X12 EDI Standard is a proprietary text-based format for encoding and transferring complex structured hierarchical data. Even though the standard is very different from modern JSON/XML formats, it is governed by simple concepts explained below.
Did you know that EDI was inspired by the 1948 Berlin airlift, and the challenges of exchanging data over 300 baud teletype modem? Yes, the EDI format is that old.
The Electronic data interchange (EDI) format is widely used for exchanging healthcare “administrative” data, e.g., health insurance claims.
In the US, EDI is governed by X12 non-profit organization, chartered by the American National Standards Institute.

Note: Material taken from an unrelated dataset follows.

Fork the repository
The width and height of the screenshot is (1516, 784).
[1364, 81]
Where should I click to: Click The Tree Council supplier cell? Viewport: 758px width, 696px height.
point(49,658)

Here we’re using EDI and X12 almost interchangeably, although other EDI flavors, such EDIFACT are in use outside of the US.
Since X12 EDI’s development predates JSON and probably XML (it was originally developed in the 60s for transmitting railroad schedules), its notation and terminology could be confusing to a modern-day person.
Here is a quick example:
CLM*26463774*100***11:B:1*Y*A*Y*I~
REF*D9*17312345600006351~
HI*BK:0340*BF:V7389~
LX*1~
SV1*HC:99213*40*UN*1***1~
DTP*472*D8*20061003~
At the first glance, this seems fairly inscrutable, but we will demystify all of it below.
It is worth mentioning though that there are alternatives to using EDI in healthcare space.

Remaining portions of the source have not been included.